• [Task item] Output the data below exactly, without images.

• [Data for the task]
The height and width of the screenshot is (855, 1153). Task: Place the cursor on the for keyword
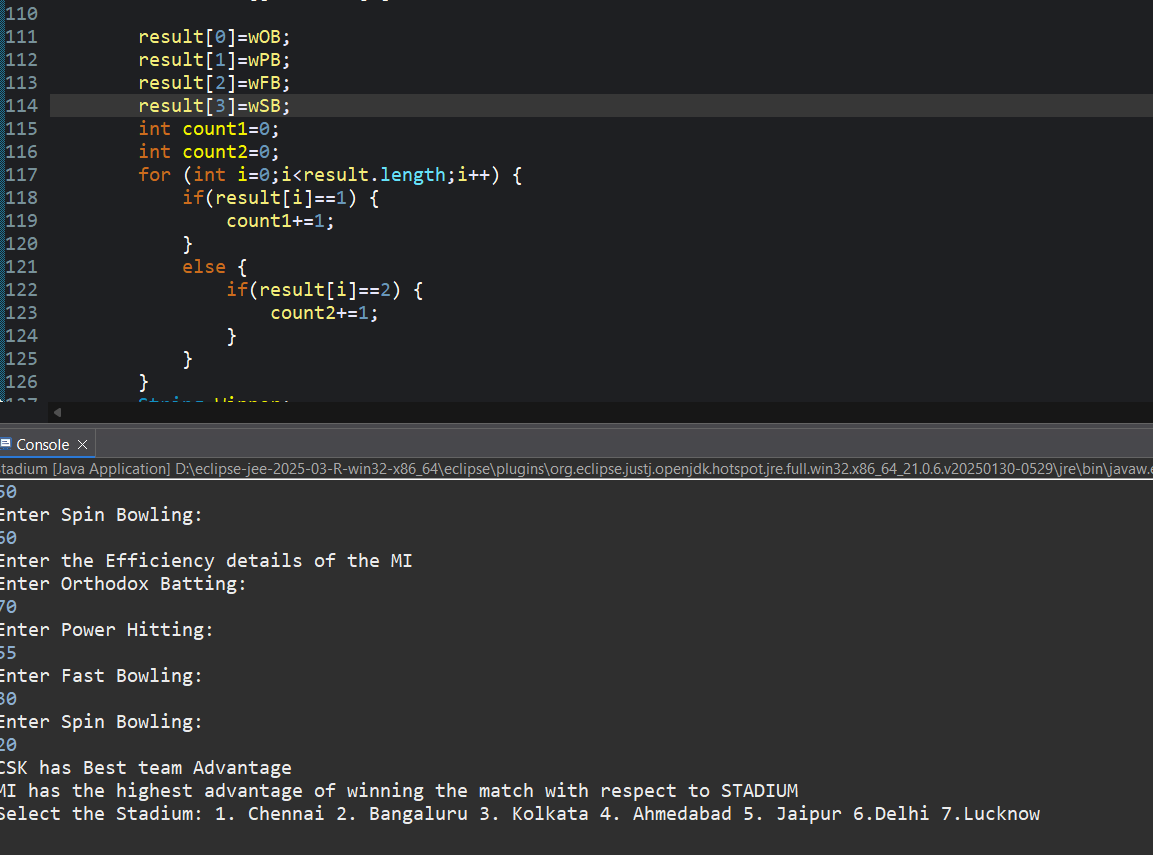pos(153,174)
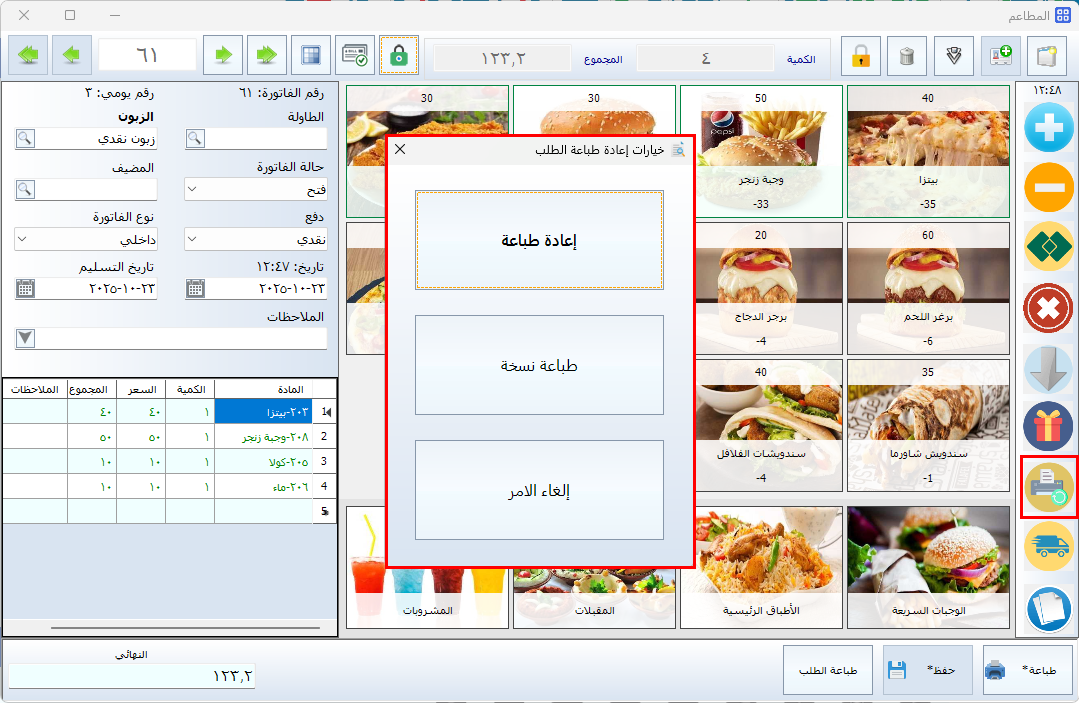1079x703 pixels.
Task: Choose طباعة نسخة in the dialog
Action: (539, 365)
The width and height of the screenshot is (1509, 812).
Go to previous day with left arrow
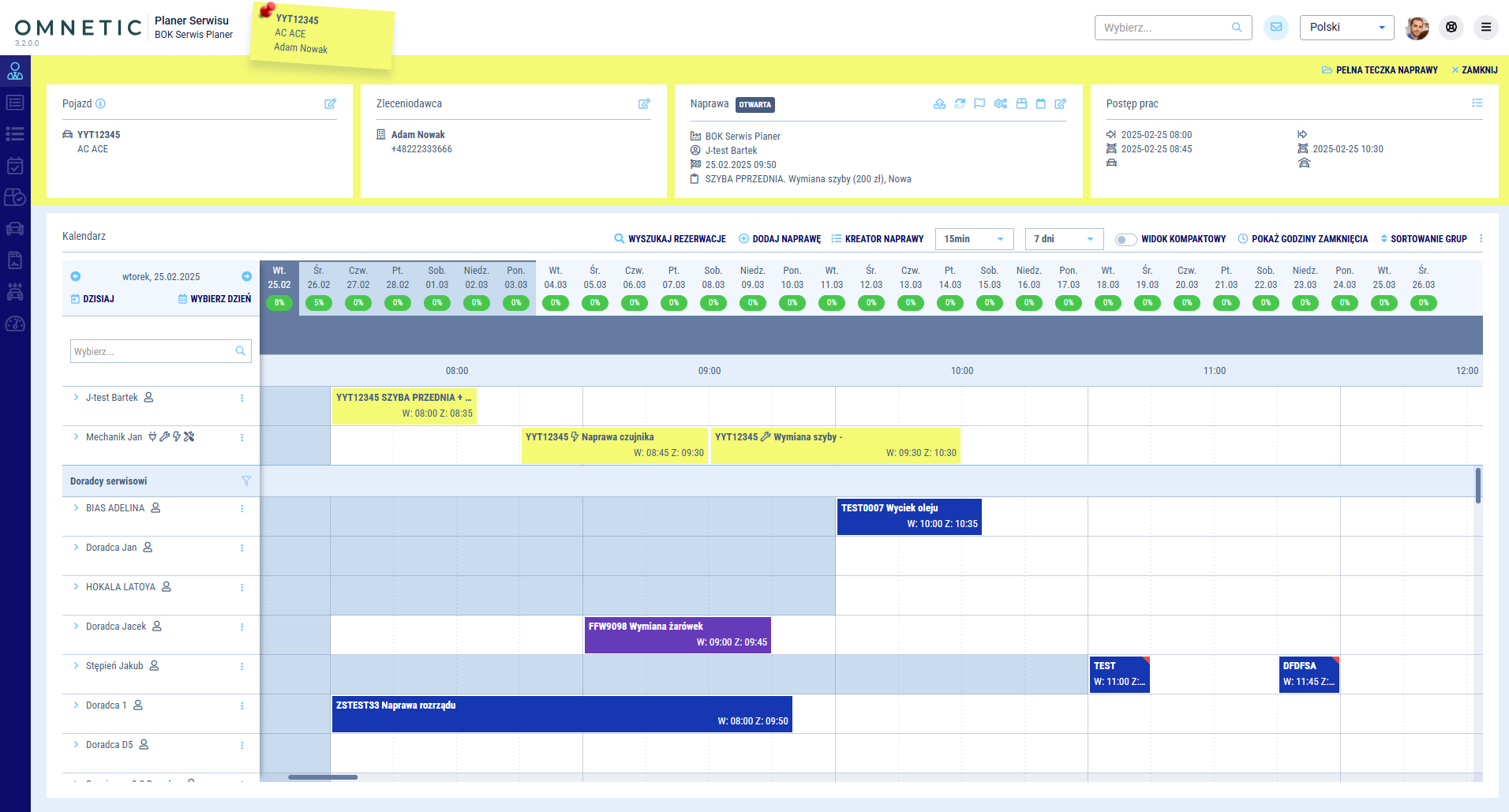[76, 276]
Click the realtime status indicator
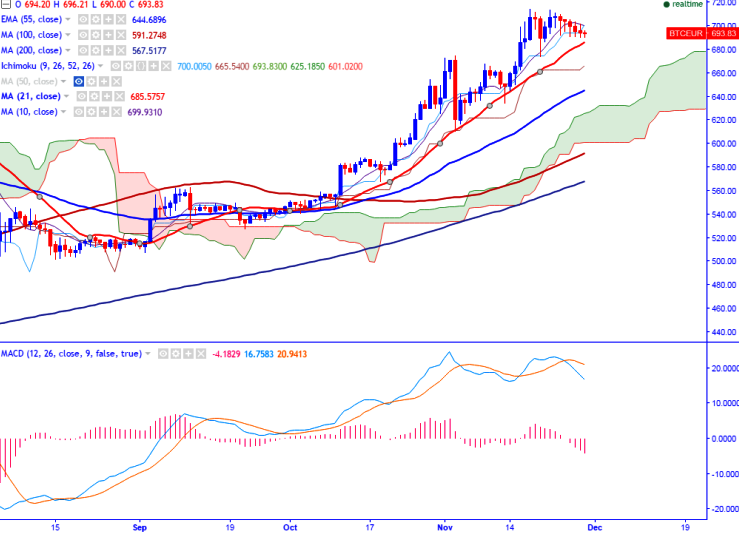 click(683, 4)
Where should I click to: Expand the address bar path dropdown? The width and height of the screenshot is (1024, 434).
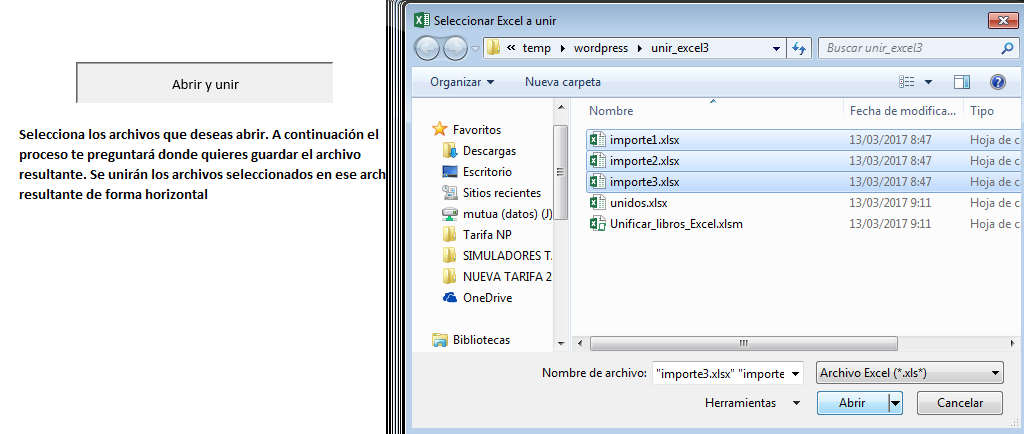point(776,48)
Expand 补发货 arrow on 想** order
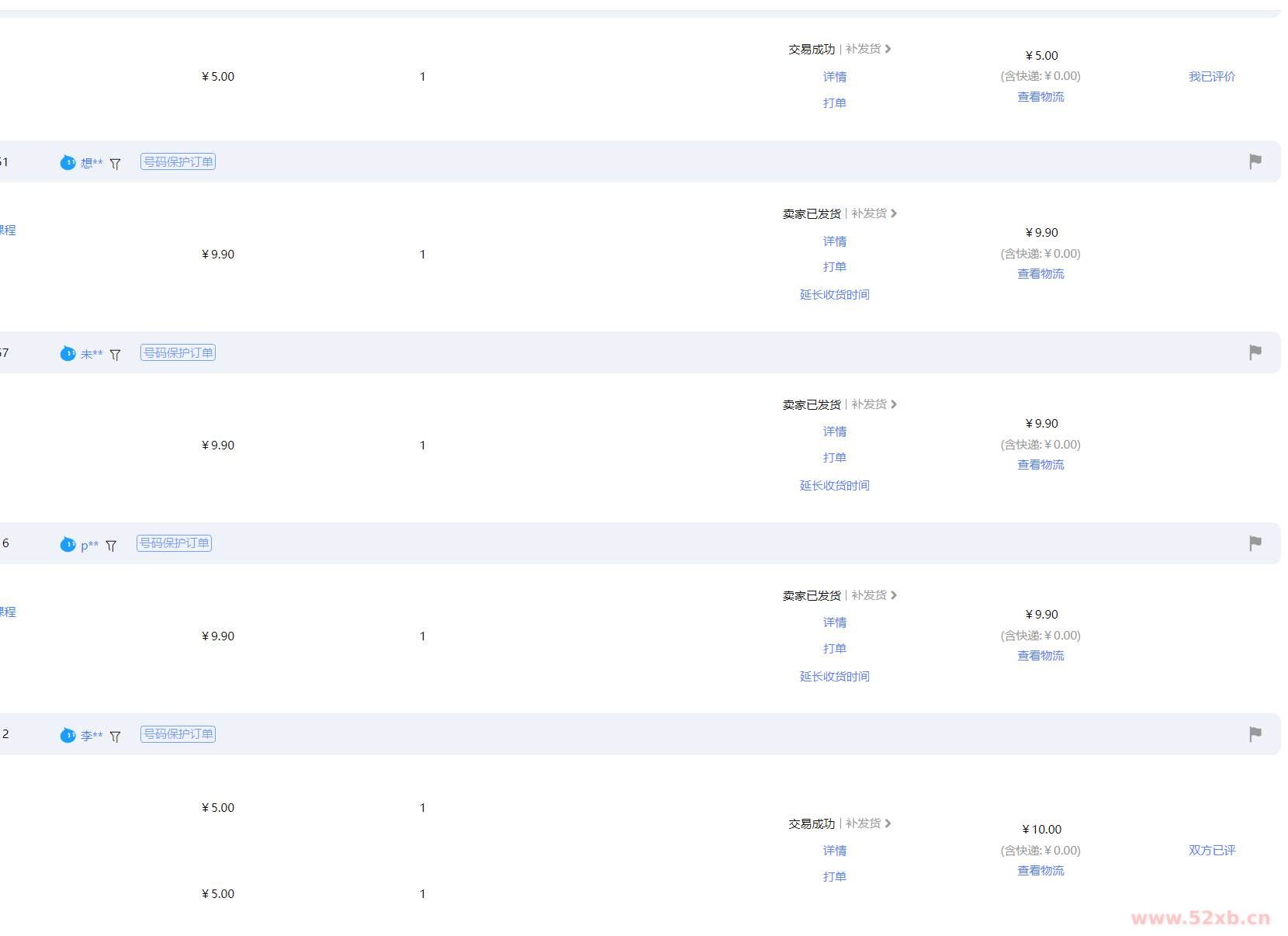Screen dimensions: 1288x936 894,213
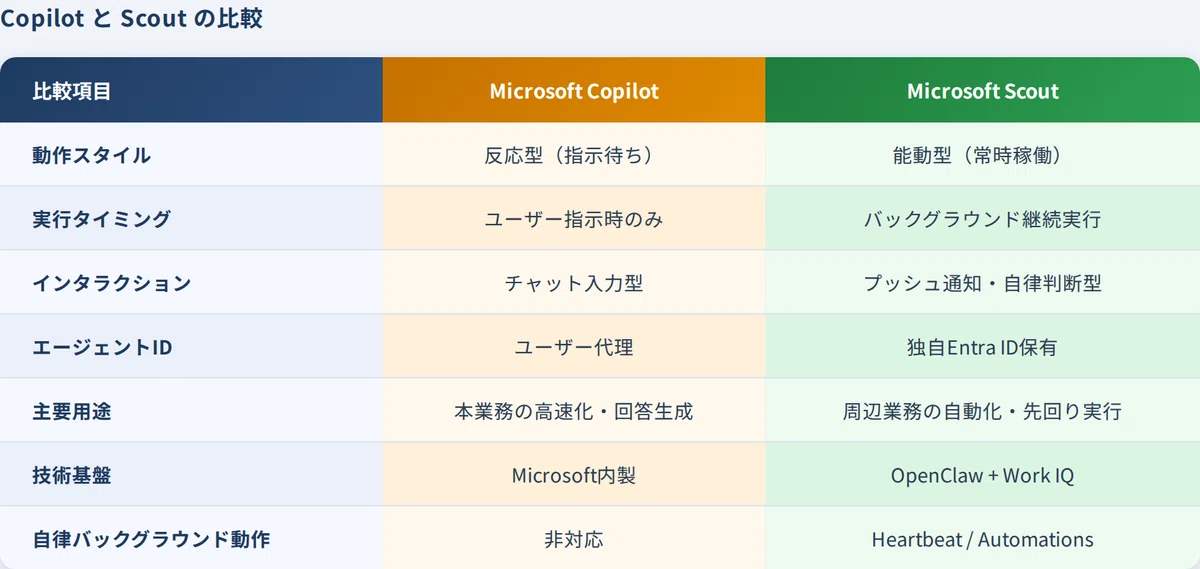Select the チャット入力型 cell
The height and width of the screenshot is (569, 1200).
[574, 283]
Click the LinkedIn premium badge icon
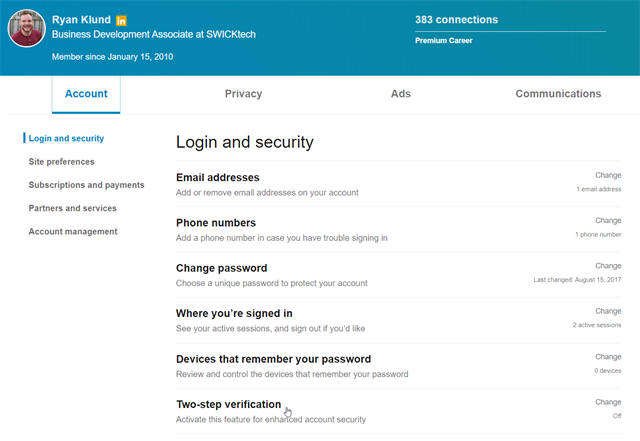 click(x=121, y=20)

• [Task response]
The height and width of the screenshot is (855, 1153). Task: Place the cursor on the for keyword
pos(153,174)
1079x703 pixels.
Task: Choose طباعة نسخة in the dialog
Action: (539, 365)
The width and height of the screenshot is (1509, 812).
Go to previous day with left arrow
[76, 276]
Click the realtime status indicator
 click(683, 4)
Where should I click to: Expand the address bar path dropdown? The width and height of the screenshot is (1024, 434).
point(776,48)
Expand 补发货 arrow on 想** order
Screen dimensions: 1288x936 894,213
Select the チャット入力型 cell
The height and width of the screenshot is (569, 1200).
[574, 283]
Click the LinkedIn premium badge icon
 click(x=121, y=20)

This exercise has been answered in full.